Respondent contends that the Commission committed numerous procedural and constitutional violations. We decline to address these arguments at this time and instead remand this case for a rehearing for the reasons stated below. While we give great respect to the findings of the Commission, this case rests on the allegations of the deputy clerk that respondent physically assaulted her and made inappropriate sexual remarks in the privacy of the judge’s chamber. This case turns on the credibility of the two antagonists, only one of whom is telling the truth. The evidence now before us in the form of a written record is such that the Court concludes that it cannot properly carry out its responsibilities for independently evaluating the evidence.
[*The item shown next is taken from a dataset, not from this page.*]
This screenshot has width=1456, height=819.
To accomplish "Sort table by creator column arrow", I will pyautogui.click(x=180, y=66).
*515As Justice I. Beverly Lake, Sr., acknowledged in a separate opinion in the disciplinary case of In re Hardy, removal of a judge is a matter of the most serious consequences where
[the judge] is, thereby, not only deprived of the honor, power and emoluments of the office for the remainder of his term, but is also permanently disqualified from holding further judicial office in this State and G.S. 7A-376 expressly provides that he “receives no retirement compensation,” regardless of how many years he has served with fidelity and distinction or how much he has paid into the State Retirement Fund pursuant to the provisions of the Retirement Act.
The more serious consequence is that the people, who elected him to be their judge, are deprived of his services for the remainder of his term. It is not a light thing for this Court to assume the power to say to the people of North Carolina, “You have lawfully elected this judge, but we have determined that he cannot serve you.”
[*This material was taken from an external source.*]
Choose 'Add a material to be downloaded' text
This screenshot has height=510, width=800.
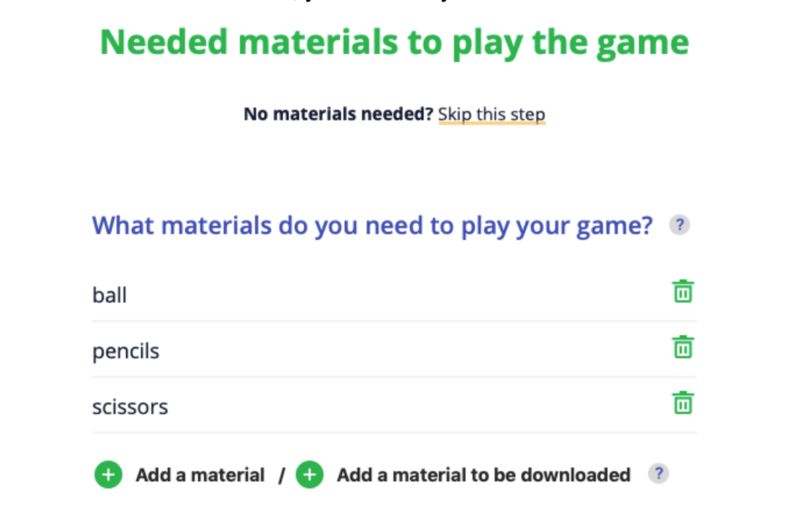pyautogui.click(x=483, y=475)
Id. at 101, 240 S.E.2d at 374-75.
Therefore, we remand the matter to the Judicial Standards Commission for further proceedings not inconsistent with this order. Such proceedings shall be conducted and a recommendation, if any, made to this Court as quickly as possible.
Furthermore, because the decision by this Court must rest on our own independent evaluation of the testimony of the two critical witnesses in this case, we instruct the Commission as follows:
(1) The Commission shall videotape all testimony pertaining to the two alleged incidents involving the deputy clerk.
(2) The Commission shall also videotape and consider all other relevant evidence, admissible under the Rules of Evidence, that bears upon the allegations made by the deputy clerk.
(3) The Commission shall hear only evidence relevant to the allegations of the deputy clerk. The Commission, having previously determined that “there was not clear and convincing evidence to support the allegations” as to the alleged incident between respondent *516and Judge Einstein, should not consider evidence as to that allegation at the rehearing.
(4) We reverse the decision to quash the subpoena for attorney Larry A. Ballew.
So ordered by the Court in Conference, this the 7th day of June, 2001.